There was a time when Broken Social Scene was the ‘next big thing,’ back over a decade ago when the idea of music from Canada (that wasn’t Rush) was the ‘next big thing.’ The Toronto collective’s You Forgot It In People was as classic a breakthrough as Arcade Fire’s Funeral, a soaring indie-rock embrace. Since then and self-titled follow-up, the Scene has only occasionally been together, like with 2010’s Forgiveness Rock Record (QRO review), as the various members, who have included founders Kevin Drew (QRO solo live review) & Brendan Canning (QRO interview) with the likes of Feist (QRO live review), Emily Haines (QRO solo album review) & James Shaw of Metric (QRO live review), Amy Millan of Stars (QRO live review), Charles Spearin (QRO interview), Andrew Whiteman (QRO interview) of Apostle of Hustle (QRO spotlight on), and more, have all done their own things (obviously…).
But the Scene is back with Hug of Thunder, a revival and celebration of all that the band means.

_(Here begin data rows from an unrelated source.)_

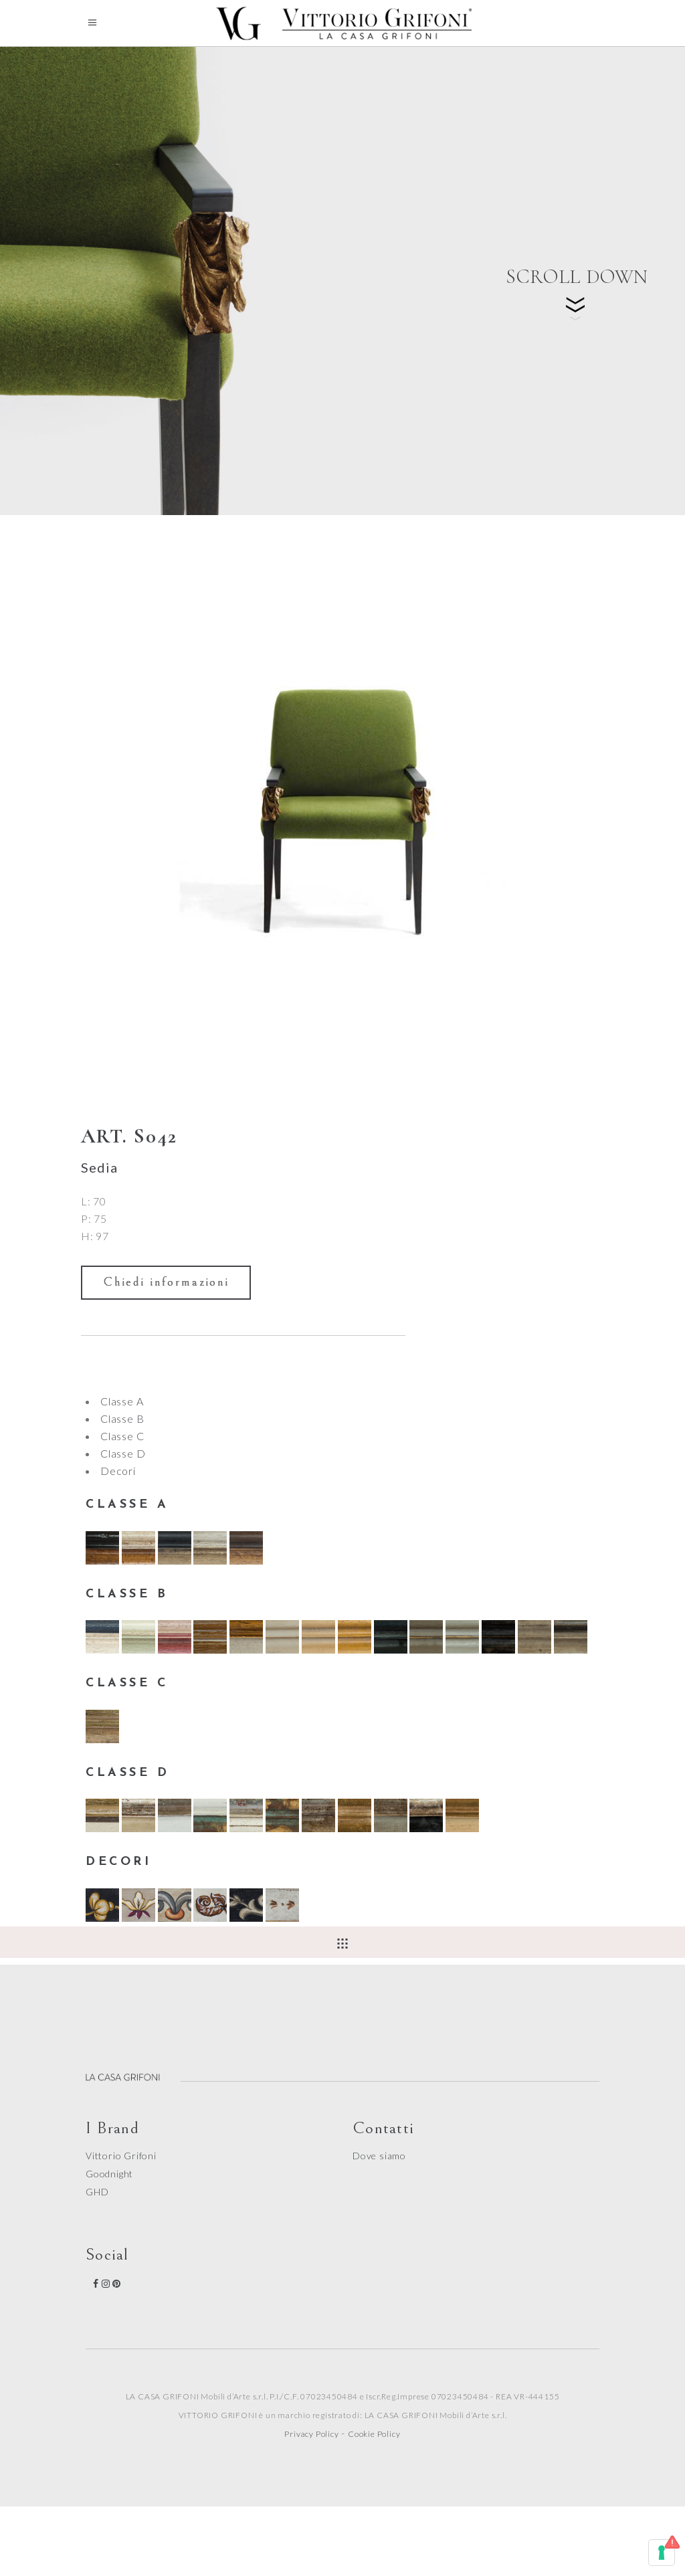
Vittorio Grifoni (121, 2155)
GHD (97, 2191)
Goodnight (109, 2173)
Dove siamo (379, 2155)
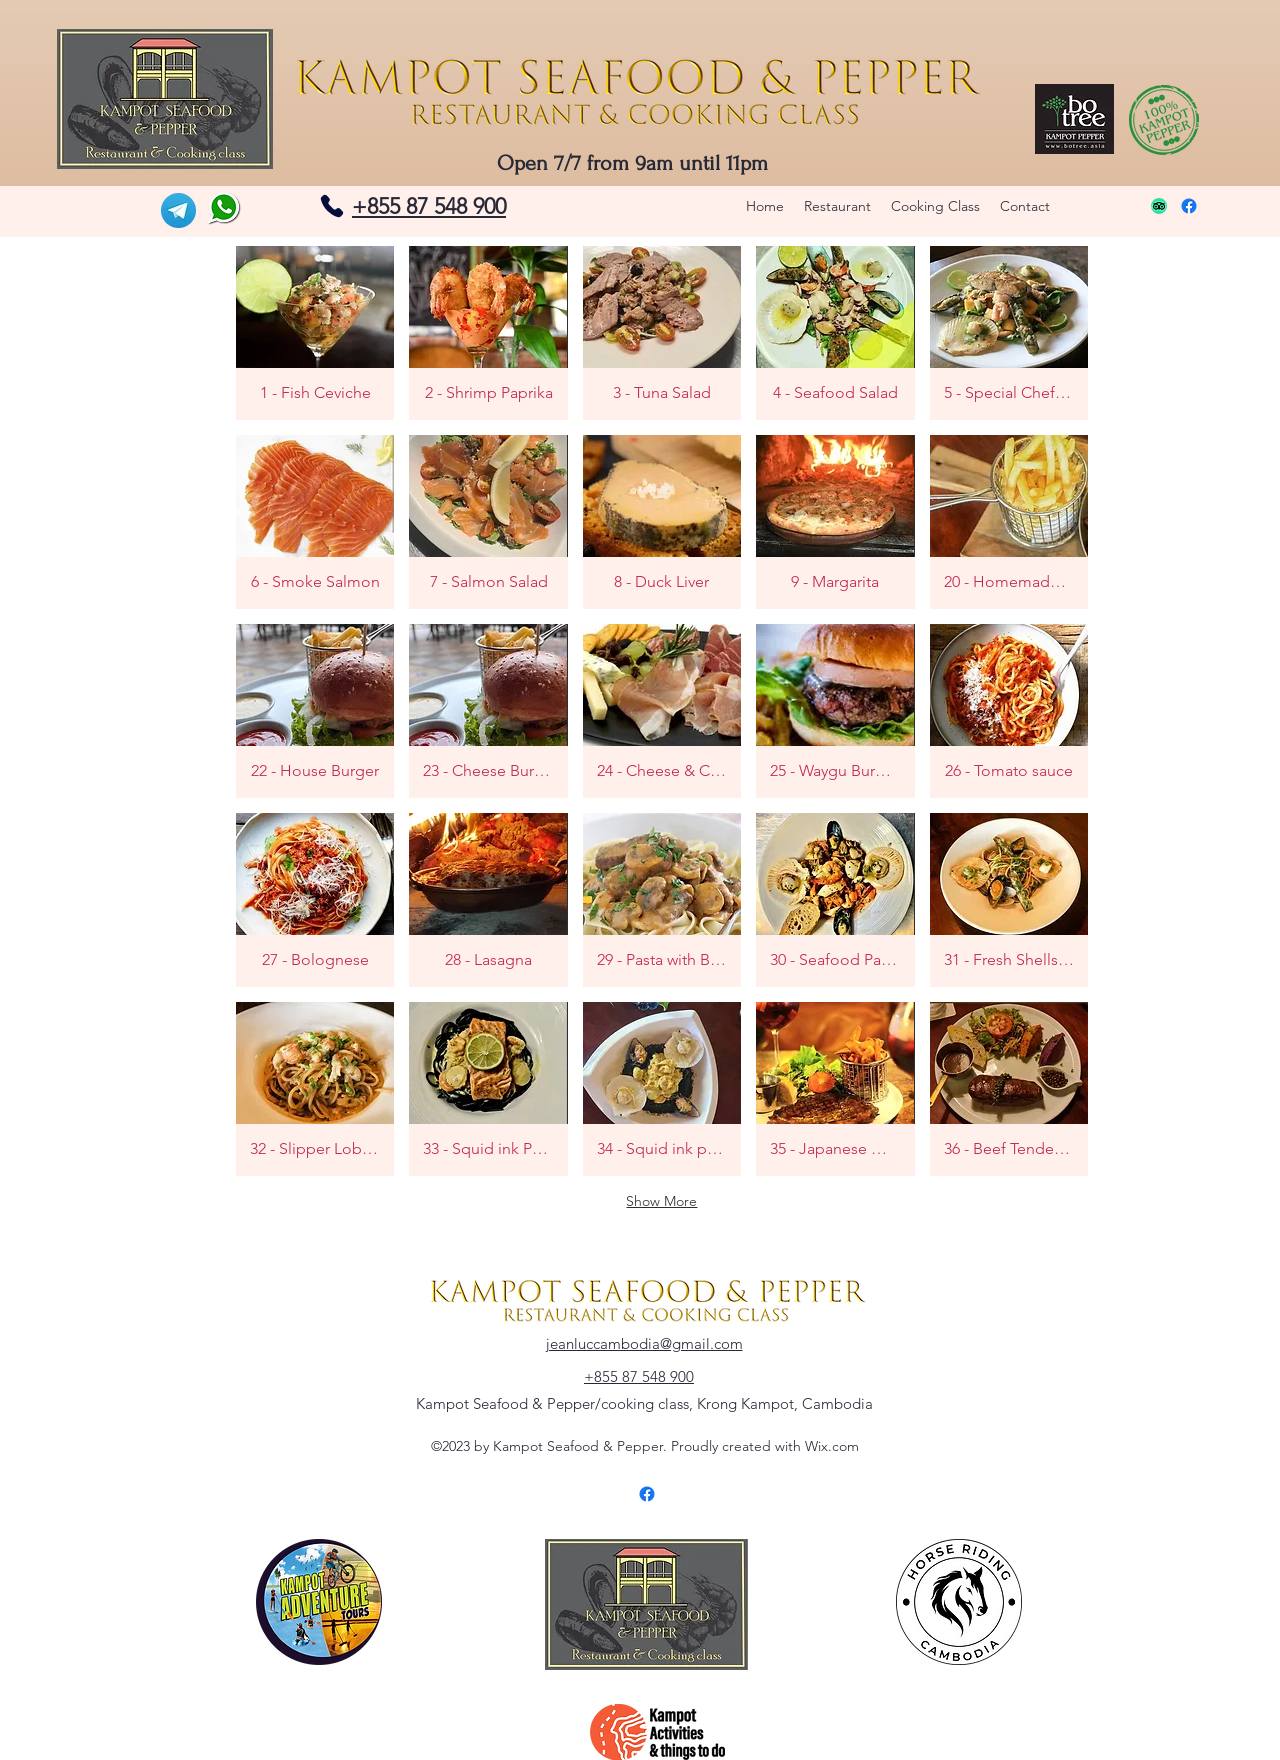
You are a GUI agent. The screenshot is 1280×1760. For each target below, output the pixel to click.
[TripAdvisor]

Even for a Broken Social Scene record, Thunder has a lot of contributors at 18, with the ‘female vocalist duty’ that’s usually just done by a different woman each album, shared among many, including Feist, Haines, Millan, Lisa Lobsinger, and Ariel Engle. But that job isn’t ‘be pretty and sing,’ but rather fully contributing, which extends to the band as a whole, even with Drew’s clear role as frontman. Thunder is a collective record, and revels in that and what it can accomplish.
There are pieces that are led by one songwriter, but raised even higher by the rest of the group, such as the Haines-led ironic uplift “Protest Song”, Feist’s low-key growing & glowing title track single, and the intimate Drew “Please Take Me With You”. There are also tracks where the gang all works together as a super-one, like classic BSS expansive single “Halfway Home”, push forward, upward, outward “Vanity Pail Kids”, wistful atmosphere “Skyline”, sweet & soft lounge BSS “Victim Lover”, and the shining sadness & laid-back tragedy of “Gonna Get Better”. And the instrumental-loving outfit opens with one in “Sol Luna”, while closer “Mouth Guards of the Apocalypse” begins as a meandering epic instrumental before morphing into a giant, fuzzy call to family.
For those who fell in love with Broken Social Scene lo those many years ago, Hug of Thunder is maybe their most complete return since You Forgot, a wonderful way to get the band back together.